However, experiencing the joys of football also opens one up to experience its pain. After all, is there any feeling more fleeting than the joy of victory? A. E. Housman wrote that the laurel withers quicker than the rose, and as a Chelsea fan, the pleasure of seeing the team crowned champion in May was already tempered with worries about next season. For centuries, when a new pope assumed office, his procession to the Vatican would be punctuated by the master of ceremonies halting him, burning flax, and shouting mournfully that thus passes the glory of the world. I personally think that would make a fantastic addition to every champion’s victory parade.
Regardless of what happened last season, August always brings enthusiasm. A newly signed striker promises excitement, while the new center-back will usher in a period of solidity heretofore unknown in the history of the club. Maybe. What a new season really brings is hope – a belief that THIS year, it will be different. If not this year, then definitely next year, and so and so on. If there is never an ultimate winner and with hope constantly, damnably springing eternal, why bother with the present? With enough perspective, every season, whether good or bad, becomes meaningless. A gamer recently simulated 1,000 years of English soccer on Football Manager; I was intrigued and read the article hoping for… something. Surely after a 1,000 years there would be a champion of the football. There wasn’t. It went on, interminably.
If I accept that this whole sports thing is without objective meaning – and I suppose on a rational level I do – then that means every game I watch or play has the potential to be either exquisite or excruciating. The fact that I’m genuinely excited ahead of each new season leads me to believe I find it all (the pleasure, the pain, the worry, the fear, the anger, the joy, Diego Costa) exquisite. I have chosen to participate in the playing or viewing of football knowing it is ultimately meaninglessness, but existentially marvelous. It’s a willful act of authenticity pursued to the end of time.
As we enter into spring, we enter the most soul-sapping point of football’s calendar. It is becoming more and more obvious who will win the title, who will be relegated, and who are simply making up the numbers. Interest is starting to wane. No wonder T.S. Eliot called April the cruelest month; he must have been Arsenal fan. And, yet, there is still beauty to be found.
That joy can be found by becoming deeply absorbed in the game. In the documentary Zidane: A 21st Century Portrait the filmmaker follows the Madrid maestro in a tight close up for an entire match; Zidane is so engaged in the activity, he does not realize he repeatedly, unconsciously drags the toe of his boot across the grass. I thought of Konstantin Levin from Tolstoy’s Anna Karenina. Throughout the novel, he frustratedly searches for meaning in his life. In one of the most beautiful chapters of a beautiful book, Levin loses himself in his work, mowing hay in the fields.

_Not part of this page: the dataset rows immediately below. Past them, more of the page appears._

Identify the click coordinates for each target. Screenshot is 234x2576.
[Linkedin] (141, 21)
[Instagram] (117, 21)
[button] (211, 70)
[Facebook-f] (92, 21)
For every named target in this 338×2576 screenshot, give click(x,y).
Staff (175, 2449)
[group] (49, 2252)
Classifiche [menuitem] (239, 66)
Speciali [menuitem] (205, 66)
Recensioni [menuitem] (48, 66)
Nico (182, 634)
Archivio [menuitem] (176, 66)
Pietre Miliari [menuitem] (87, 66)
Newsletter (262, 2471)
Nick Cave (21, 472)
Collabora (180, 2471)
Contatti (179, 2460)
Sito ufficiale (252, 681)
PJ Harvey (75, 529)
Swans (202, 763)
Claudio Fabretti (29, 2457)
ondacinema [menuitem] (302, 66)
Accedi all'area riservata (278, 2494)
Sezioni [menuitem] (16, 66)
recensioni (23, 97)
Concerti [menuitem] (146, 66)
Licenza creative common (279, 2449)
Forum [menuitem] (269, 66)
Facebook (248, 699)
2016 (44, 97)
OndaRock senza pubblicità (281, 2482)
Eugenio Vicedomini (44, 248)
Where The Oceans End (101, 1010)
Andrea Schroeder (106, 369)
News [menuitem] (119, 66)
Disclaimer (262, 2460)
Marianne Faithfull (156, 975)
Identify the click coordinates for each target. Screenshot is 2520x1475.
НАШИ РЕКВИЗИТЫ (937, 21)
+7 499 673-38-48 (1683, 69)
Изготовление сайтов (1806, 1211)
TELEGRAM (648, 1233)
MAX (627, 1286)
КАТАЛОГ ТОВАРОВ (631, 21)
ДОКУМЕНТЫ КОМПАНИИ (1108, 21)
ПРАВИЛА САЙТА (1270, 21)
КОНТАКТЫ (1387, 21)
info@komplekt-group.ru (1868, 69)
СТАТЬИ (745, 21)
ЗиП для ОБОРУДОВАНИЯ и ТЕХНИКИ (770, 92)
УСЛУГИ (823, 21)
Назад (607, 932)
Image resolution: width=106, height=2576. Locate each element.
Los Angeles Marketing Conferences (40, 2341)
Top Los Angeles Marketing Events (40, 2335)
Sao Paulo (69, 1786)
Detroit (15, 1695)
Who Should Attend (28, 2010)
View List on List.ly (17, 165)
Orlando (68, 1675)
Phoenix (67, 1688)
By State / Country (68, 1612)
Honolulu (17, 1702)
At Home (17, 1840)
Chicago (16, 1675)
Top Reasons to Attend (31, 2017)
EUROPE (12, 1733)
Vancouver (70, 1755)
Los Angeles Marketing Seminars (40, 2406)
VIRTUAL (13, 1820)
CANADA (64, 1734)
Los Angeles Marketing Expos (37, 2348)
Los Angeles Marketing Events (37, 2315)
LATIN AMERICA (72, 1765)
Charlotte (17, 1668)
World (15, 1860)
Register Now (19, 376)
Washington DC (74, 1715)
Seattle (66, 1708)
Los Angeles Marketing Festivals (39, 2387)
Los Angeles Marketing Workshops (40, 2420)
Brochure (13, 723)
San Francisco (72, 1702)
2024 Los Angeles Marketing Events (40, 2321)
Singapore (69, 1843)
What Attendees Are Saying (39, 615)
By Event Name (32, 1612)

Coming off the pitch after a hotly contested Sunday league game, I feel the same exhilaration and peace Levin felt in the “the moments of unconsciousness in which it seemed not his hands that swung the scythe, but the scythe mowing of itself, a body full of life and consciousness of its own… These were the most blissful moments.” Asking me why football matters is like asking Billy Elliot what it feels like when he dances: it’s not only a game. It’s electricity.